Trainer, Mannschaft, Sportdirektor – beim BVB stehen nach dem Pokal-Aus alle brutal unter Druck. Ausgerechnet gegen RB Leipzig droht am Samstag der Super-GAU.
Die Stimmung nach dem Pokal-Aus in Wolfsburg schwankt rund um Borussia Dortmund irgendwo zwischen Ratlosigkeit und Wut. Ein trauriger Trainer Nuri Şahin rang nach der 0:1-Niederlage sichtlich angeschlagen nach Worten: „Was soll ich sagen? Das tut natürlich extrem weh.“ Die Fans fanden in den sozialen Medien drastische Worte. „Es ist Ende Oktober und ich habe eigentlich die Schnauze voll vom BVB 24/25“, schimpften die einen. Andere schalteten um auf Sarkasmus: „Der BVB ist aktuell noch depressiver als ich.“
Lustig ist das schon lange nicht mehr, für keinen der Beteiligten in Verein oder Umfeld. Die Pleite im Pokal war die fünfte Auswärtsniederlage in Folge. Die letzten drei Pflichtspiele hat die Borussia verloren: In Madrid vercoachte sich Sahin mit seinen Wechseln. In Augsburg lieferten die Profis ein Beispiel für fehlende Mentalität und mangelnden Willen. In Wolfsburg kam auch noch das Problem eines von vielen Ausfällen geplagten Kaders hinzu, der ein großes Fragezeichen hinter die Transferpolitik stellt.
Allein diese Leistungen und Ergebnisse zeigen deutlich, dass es beim BVB in diesem Herbst an allen Ecken und Enden bereits lichterloh brennt. Der Trainer muss sich den Vorwurf gefallen lassen, dass sich die Mannschaft seit seinem Amtsantritt im Sommer eigentlich nicht weiterentwickelt hat. Es ist wenig Struktur zu erkennen, die Defensive ist oft ausgesprochen anfällig, nach vorn fehlt es an Ideen und Torgefahr. Dazu wechselt Şahin oft das Personal, hat noch keine funktionierende Achse auf dem Platz gefunden.
Dass der junge Trainer („Berechtigte Kritik muss ich aushalten“) Lösungsansätze finden muss, steht außer Frage. Akribische Arbeit und viel Herzblut spricht ihm niemand ab. Und dass nicht alle Fehler und Probleme in seinen Verantwortungsbereich fallen, ist auch offensichtlich. Den zu kleinen Kader etwa hat in erster Linie Sebastian Kehl zu verantworten.

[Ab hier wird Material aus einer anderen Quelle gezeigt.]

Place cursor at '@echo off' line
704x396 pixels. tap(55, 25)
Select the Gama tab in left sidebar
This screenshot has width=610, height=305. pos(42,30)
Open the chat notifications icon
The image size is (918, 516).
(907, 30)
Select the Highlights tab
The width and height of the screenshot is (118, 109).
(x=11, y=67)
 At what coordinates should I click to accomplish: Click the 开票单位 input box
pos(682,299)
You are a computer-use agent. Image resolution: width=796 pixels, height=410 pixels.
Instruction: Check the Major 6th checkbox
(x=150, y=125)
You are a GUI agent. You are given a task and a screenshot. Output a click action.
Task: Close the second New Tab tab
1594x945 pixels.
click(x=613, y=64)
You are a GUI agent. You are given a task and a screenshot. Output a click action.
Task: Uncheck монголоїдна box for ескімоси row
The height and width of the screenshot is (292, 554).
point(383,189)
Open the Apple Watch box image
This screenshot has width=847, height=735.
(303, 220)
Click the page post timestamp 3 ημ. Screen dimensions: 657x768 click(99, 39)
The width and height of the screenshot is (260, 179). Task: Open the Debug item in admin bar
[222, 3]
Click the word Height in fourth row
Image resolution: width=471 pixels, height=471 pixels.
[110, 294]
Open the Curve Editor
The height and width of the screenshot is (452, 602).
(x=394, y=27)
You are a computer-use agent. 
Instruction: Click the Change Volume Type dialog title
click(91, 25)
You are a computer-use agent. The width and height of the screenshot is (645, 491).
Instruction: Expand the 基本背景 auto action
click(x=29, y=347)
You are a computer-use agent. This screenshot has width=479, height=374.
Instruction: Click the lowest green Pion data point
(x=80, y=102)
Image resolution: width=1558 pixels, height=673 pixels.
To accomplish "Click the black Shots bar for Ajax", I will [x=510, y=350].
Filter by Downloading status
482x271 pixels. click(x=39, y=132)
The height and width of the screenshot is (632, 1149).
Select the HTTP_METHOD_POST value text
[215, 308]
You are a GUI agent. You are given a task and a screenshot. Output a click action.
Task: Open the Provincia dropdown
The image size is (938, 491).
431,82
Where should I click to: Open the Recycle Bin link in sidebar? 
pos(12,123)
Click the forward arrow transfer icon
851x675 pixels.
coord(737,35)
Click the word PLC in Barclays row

Im Sommer hatte sich der Sportdirektor für eine übersichtliche Zahl an Profis entschieden, um Unzufriedenheit vorzubeugen und die Durchlässigkeit für die talentierten Youngster zu erhöhen. Das Ergebnis angesichts einer ganzen Reihe an Verletzungsausfällen sah man in Wolfsburg: Auf der Bank saßen bis auf Marcel Sabitzer nur noch Nachwuchsspieler, gegen Leipzig droht am Samstag ein ähnliches Bild.
Längst wird in Dortmund aber auch nicht nur über die Quantität, sondern vor allem die Qualität der Mannschaft diskutiert. Mit ihren teils lustlosen, teils pomadigen Auftritten müssen sich die Profis immer wieder die Mentalitätsfrage gefallen lassen. Wer nicht konsequent ins Pressing geht, die Zweikämpfe scheut oder dem Gegner lustlos hinterhertrabt, dem hilft auch individuelle Klasse nicht weiter.
Nimmt man die Aussagen vermeintlicher Führungsspieler hinzu, ergibt sich ein besorgniserregendes Bild. Neben Gregor Kobel fiel auch der jüngst verpflichtete Waldemar Anton nach mageren Auftritten mit einer fragwürdigen Analyse auf. Nach dem knappen Heimsieg gegen St. Pauli etwa bescheinigte er sich und seinen Kollegen eine „sehr, sehr, sehr, sehr gute“ Leistung. Ist das der Ton, den die Leistungsträger und Führungskräfte in der Kabine vorgeben, wirft das ein bezeichnendes Licht auf die Leistungskultur.
Als wäre diese Gemengelage nicht schon explosiv genug, geht es jetzt am Samstag auch noch gegen RB Leipzig. Ausgerechnet der von den Fans verhasste „Dosenklub“ könnte bei der Borussia den Supergau einleiten, die Entfremdung zwischen Team und Fans auf die Spitze treiben und den Trainer nachhaltig ins Wanken bringen. Vieles spricht dabei für die Leipziger: Unter Ex-BVB-Coach Marco Rose hat RB gerade mit 20 Punkten aus den ersten acht Saisonspielen einen neuen Vereinsrekord aufgestellt, ist seit 19 Bundesligapartien ungeschlagen.